**DOCUMENT SEGMENT:**
···
Making the Most of the Final 30 Days of the Year
Why your creative work deserves to be shipped and how to finish what you've started
Cold trail run outside Park City last weekend - wintry!
Hello there,
Jono here. And I couldn’t resist a chance to say “Happy December!”
We are accelerating toward the New Year’s countdown with a gravity befitting of a moon. (Or wait, the moon pulls tides and creates enormous waves but on its surface gravity feels low. What?)
Last weekend I snuck in a few ski turns at a resort in Utah. This weekend I’m hunkered down at home swhile the weatherman predicts two feet of snow in the mountains.
My creative energies are gushing, so I wanted to share some inspiration.
Your creative work deserves to be shipped
I didn’t expect to enjoy the book Big Magic: Creative Living Without Fear by Elizabeth Gilbert. But the author of the enormously successful Eat, Pray, Love surprised me with a unique perspective on creative work and not being too precious about it.
In her first years as a writer Elizabeth received rejection after rejection. She would parade the responses like birthday cards before turning around and submitting her story to the next publication.
When she finally landed her big fish, an opportunity to publish a 10-page story in Esquire, she felt the relief of success. But then she got a call that an automobile ad was pulled and she either needed to cut 30% or shelve it until the next publication.
Instead of rolling the dice on a future issue, Gilbert cut like something that already felt perfectly trimmed, finding a new voice and writing style she didn’t know she was capable of.
For Elizabeth Gilbert done is better than perfect and once you release something it means you can move on to the next thing. Most people don’t finish things. Learn from the process and bring that to your next creation.
She kept other jobs while writing on the side, from farmhand in Wyoming to waiting tables, all the way up through her best-selling memoir.
Gilbert says she would still be waiting tables and writing in her spare time if lightning hadn’t struck with her book’s success. For her, creativity flows much better when you aren’t trying to strangle an income out of it.
···
**DATASET EXTRACT:**
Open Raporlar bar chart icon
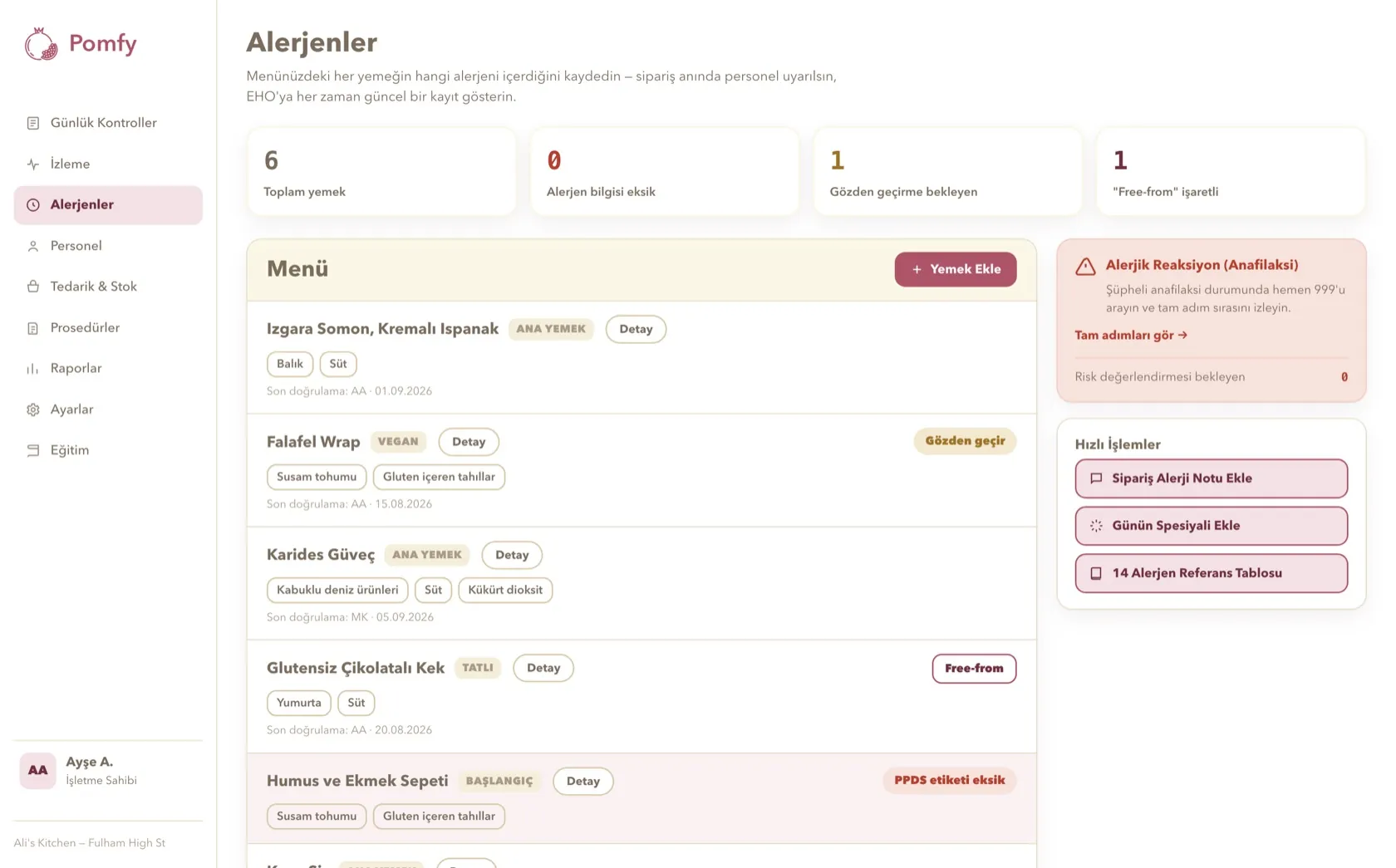coord(33,369)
···
**YOUR INSTRUCTIONS:** Write the next part of the December newsletter on finishing and shipping creative work, beginning after its closing sentence about creativity and income.

**ANSWER TO THIS PROBLEM:**
She explains that even Herman Melville wrote a letter lamenting that needed a larger chunk of time to write but he couldn’t carve out the space for it. Well, ultimately he published one of literature’s most famous books, Moby Dick, so clearly he managed alright.
And John Updike says that some of your favorite books have been written in one hour chunks. Even fifteen minute blocks of focus can yield remarkable results.
You can get the compressed version of this inspiration by just watching her TED talk.
Worthy & Remarkable
In case you were looking for a way to add more style to your winter, Snowfeet ski skates appear both ludicrous and merrymaking ($61k raised)
This ChatGPT-enabled Audio Dock raises $500k on Kickstarter
Here’s a short climbing video to make your palms sweaty — Will Anglin sends "Variant" V14 at Lincoln Lake
Two Italian climbers make an attempt on the Fitz Roy traverse in Patagonia with inspiring footage (but unforgiving weather)
One Thing from Me
There’s nothing like an arbitrary deadline to help me get projects out the door. I’ve finished things like a self-driving whale robot or handmade downhill skis with the push of Next Year looming large.
One little note keeps coming to mind as I channel enthusiasm on the final stretch of twenty twenty three. I revised the number in Joseph Awuah-Darko’s post on Instagram (from Nov 1) to reflect today’s date:
“Dear artists,
There are 31 days left in the year.
Go crazy.
Finish what you started.
You got this. You really do.”
What tiny idea or creative endeavor have you been waiting to finish?